AIG chief gets OK for $10.5 million pay package

Filed under: news |

AIG Chief Executive Robert Benmosche’s $10.5 million annual pay package has been formally approved by Obama administration pay czar Kenneth Feinberg.

According to a letter to Treasury’s compensation committee dated Oct. 2, Feinberg said Benmosche’s package, $4 million of which is in stock options, is comparable to that of other CEOs.

Benmosche, who took over the bailed out insurer’s reins in August, will take home $3 million in cash. His "stock salary" will come in equally divisible, bimonthly payments of common shares. Under the terms of his pay deal, he can’t sell those shares until August 2014.

The new AIG CEO will also be eligible for $3.5 million in annual performance bonuses. The bonus will be prorated for 2009. AIG can recover his bonus if he deceives shareholders.

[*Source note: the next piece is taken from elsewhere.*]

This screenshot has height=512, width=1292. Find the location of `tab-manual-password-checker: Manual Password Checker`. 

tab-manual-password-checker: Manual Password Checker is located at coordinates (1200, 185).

The approval was widely expected, because Feinberg gave a preliminary thumbs-up to the package when it was announced on Aug. 18. For formal approval, AIG had to submit a review of Benmosche’s compensation package from his last job, when he was the CEO of MetLife (MET, Fortune 500). AIG also was asked to compare Benmosche’s pay plan to those of other CEOs at similar companies quick pay day loan.

In his letter to Treasury, Feinberg said he maintains the right to reduce (but not to increase) Benmosche’s bonus based on the CEO’s or the company’s performance.

Feinberg oversees the executive compensation packages of seven bailed-out companies, including AIG, Chrysler, Chrysler Financial, Citigroup (C, Fortune 500), Bank of America (BAC, Fortune 500), General Motors and GMAC. The companies submitted proposed employment contracts for their 25 highest-paid employees on Aug 14, and compensation proposals for the next 75 most compensated employees are due by Oct. 13.

AIG was the first of the seven companies to receive any kind of formal approval. The pay czar is expected to rule on all of the pay plans by the end of the month. That information is due to be made public by Treasury sometime after, although any announcement may not include details of pay packages for individual employees.

Shares of AIG (AIG, Fortune 500) rose 6% by midday Tuesday.